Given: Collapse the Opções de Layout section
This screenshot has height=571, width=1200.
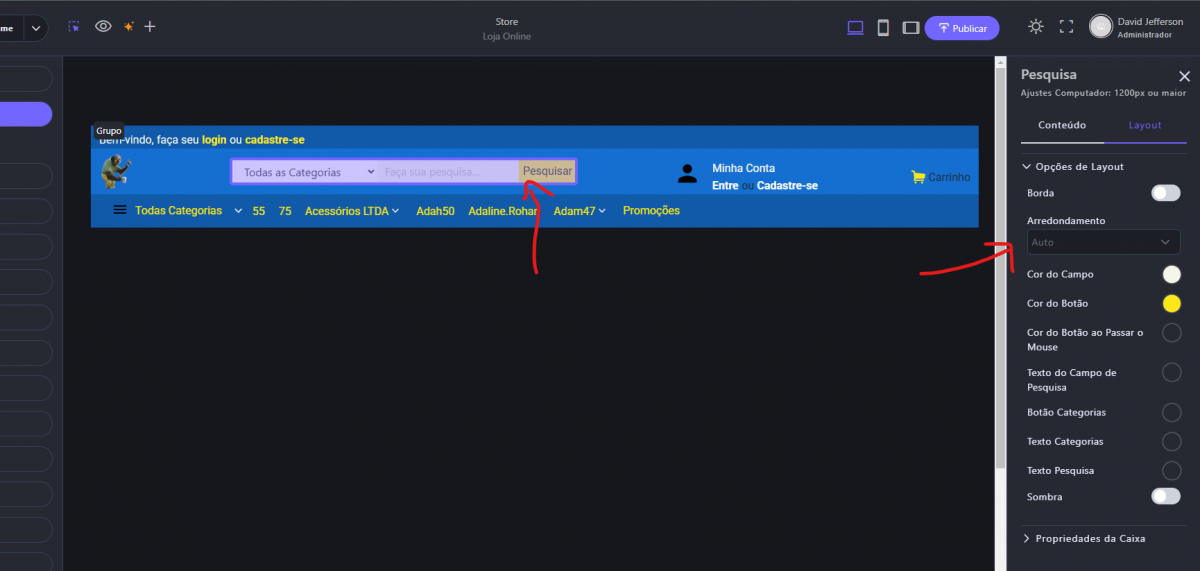Looking at the screenshot, I should (x=1079, y=167).
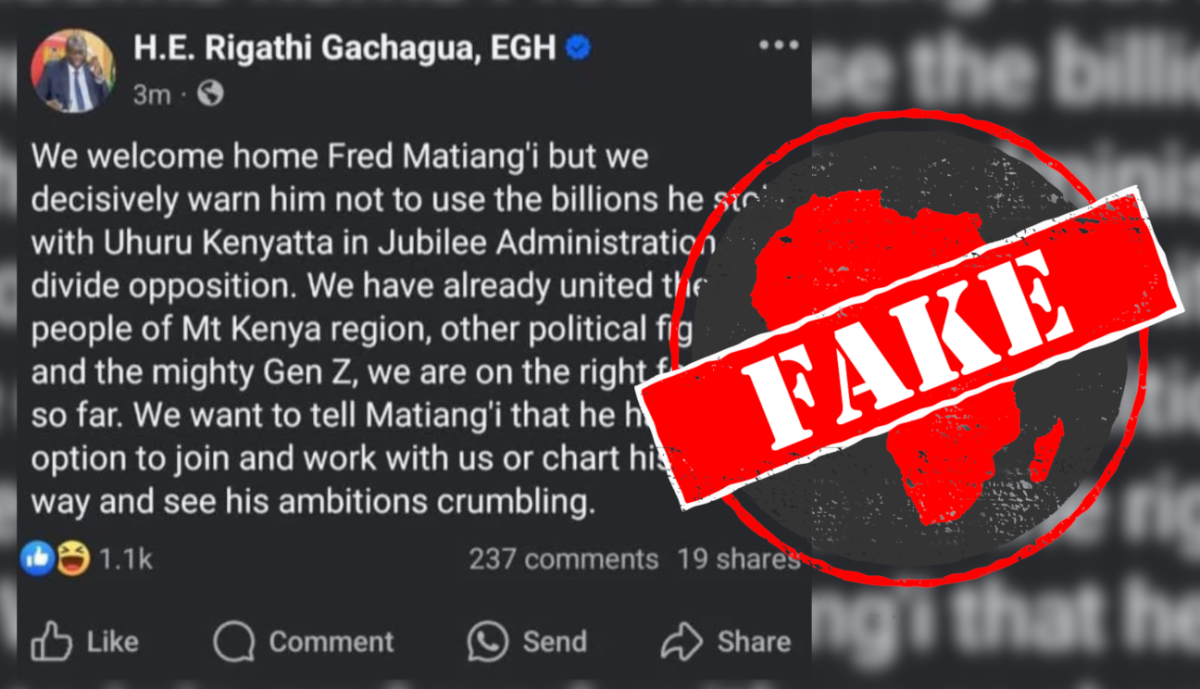Click the curved arrow Share icon
This screenshot has width=1200, height=689.
pos(682,641)
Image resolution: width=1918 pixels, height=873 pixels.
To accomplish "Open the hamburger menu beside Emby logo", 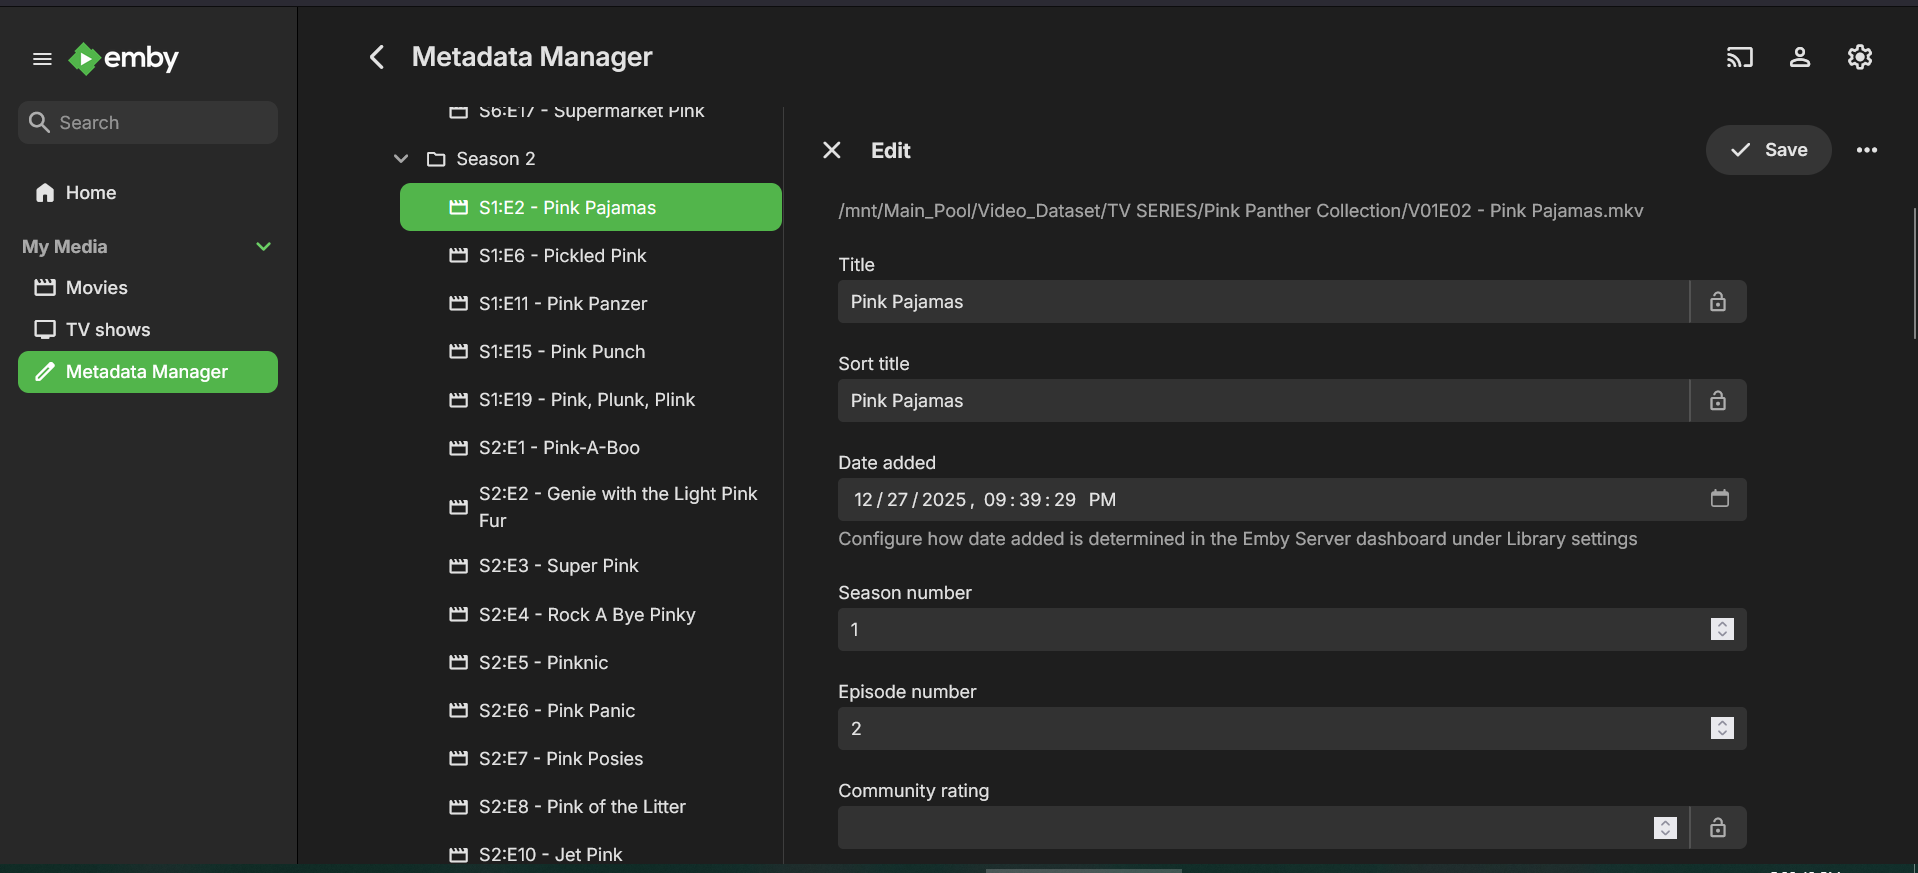I will click(42, 59).
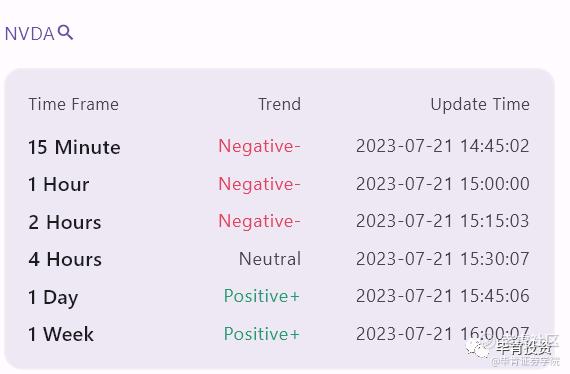Click the Trend column header

tap(279, 104)
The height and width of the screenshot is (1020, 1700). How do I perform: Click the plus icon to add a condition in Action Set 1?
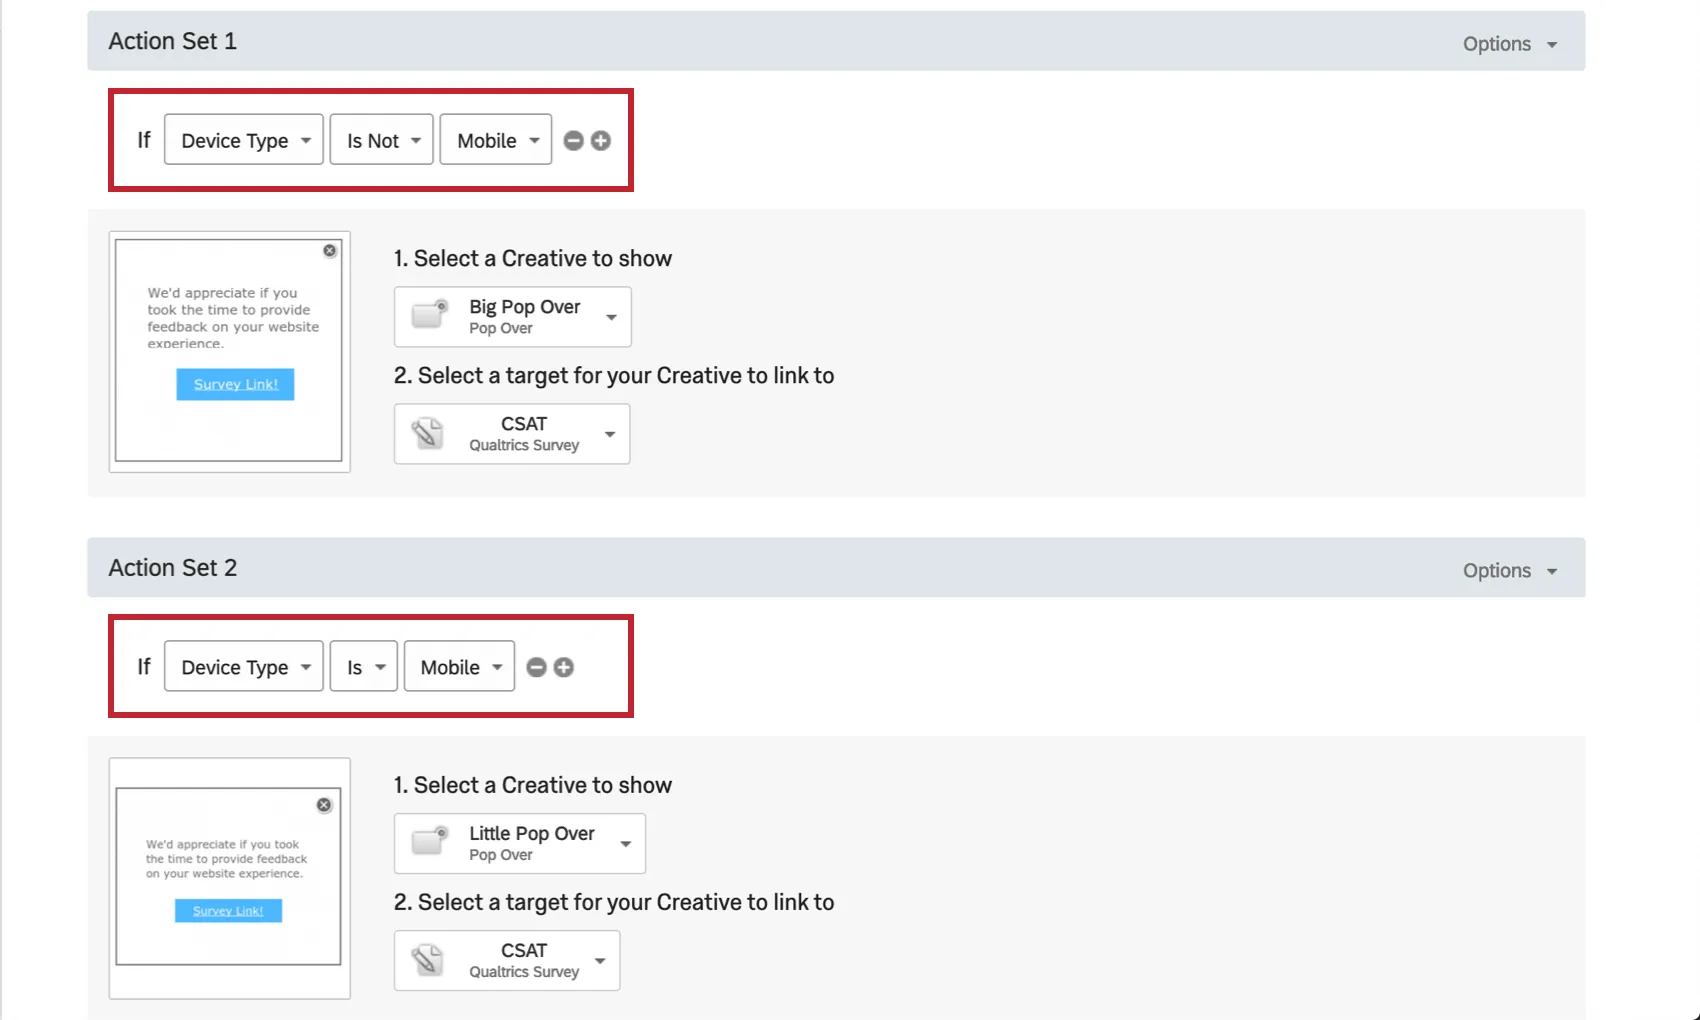pyautogui.click(x=601, y=140)
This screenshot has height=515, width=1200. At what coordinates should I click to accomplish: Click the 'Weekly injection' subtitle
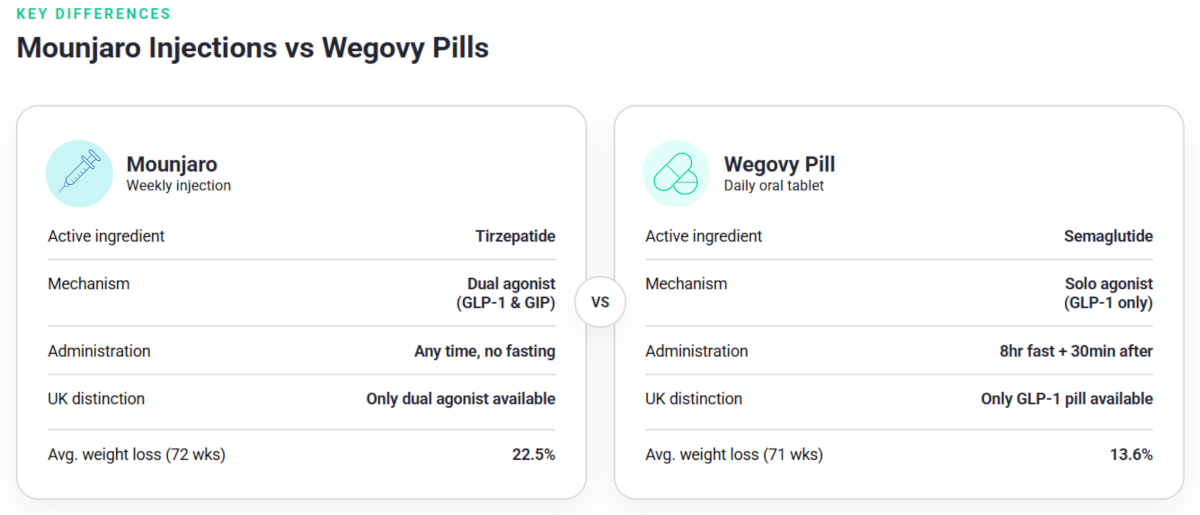(178, 186)
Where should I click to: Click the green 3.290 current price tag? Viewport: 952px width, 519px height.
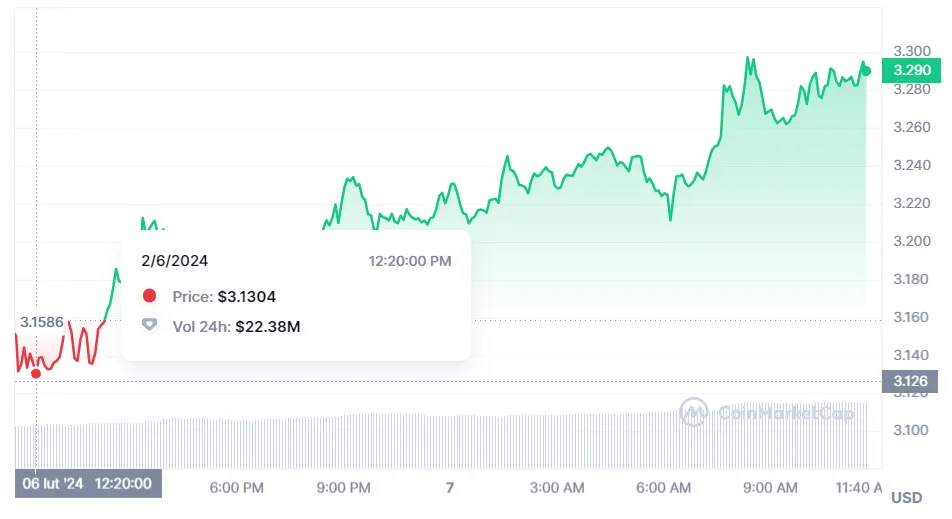tap(911, 70)
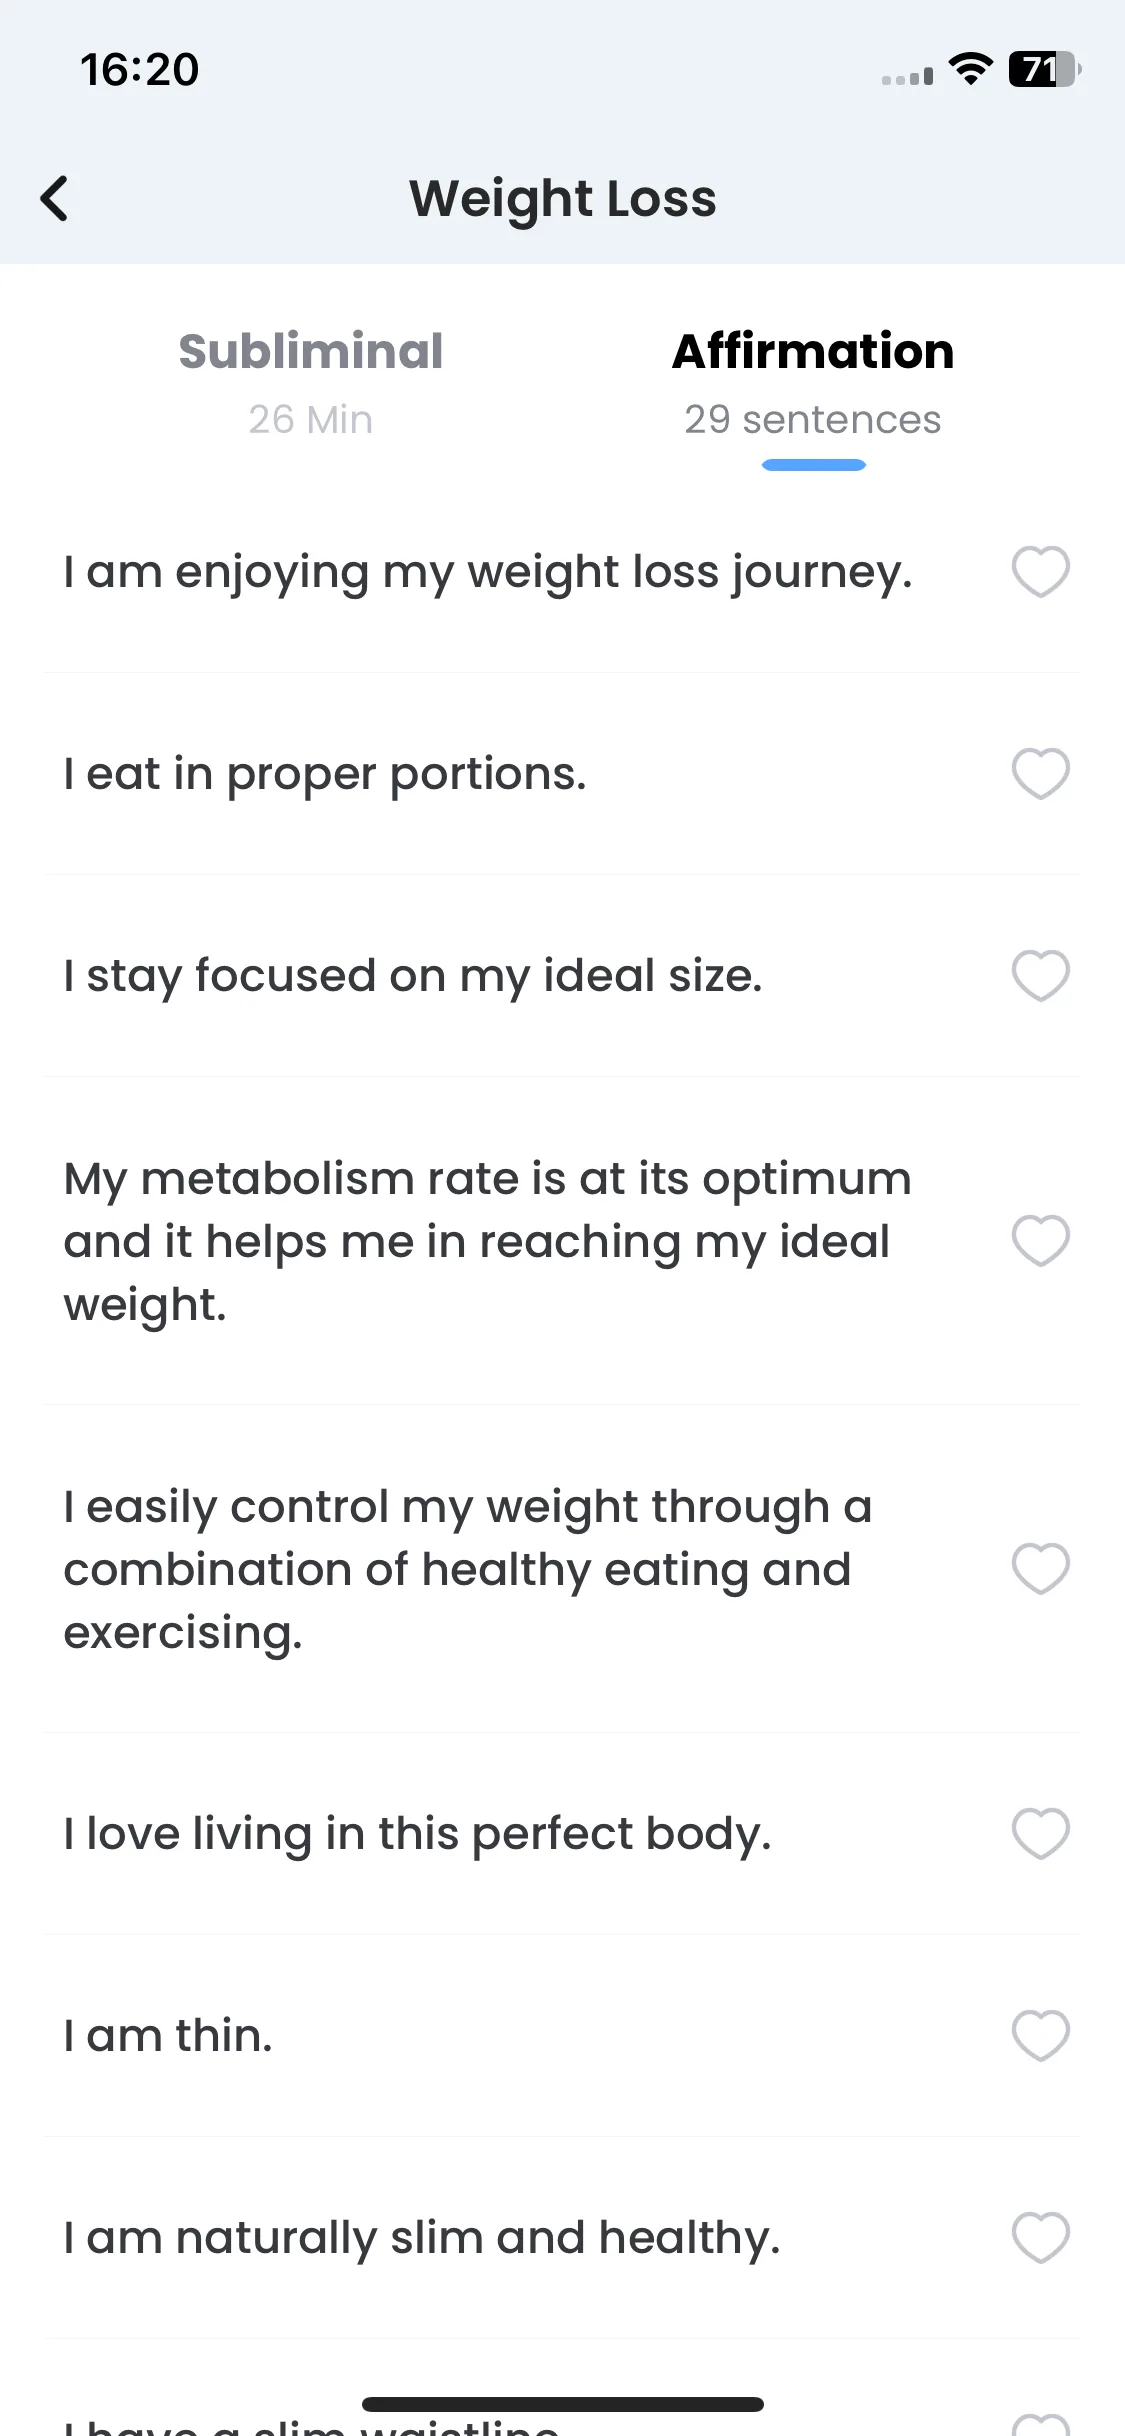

ASSIGNMENT: From the line with "Where should I" to the last line of the material, both inclusive, set down every line exactly and nothing else; omit pictures.

TASK SOLUTION:
Where should I click to: Click the green 3.290 current price tag? Viewport: 952px width, 519px height.
tap(911, 70)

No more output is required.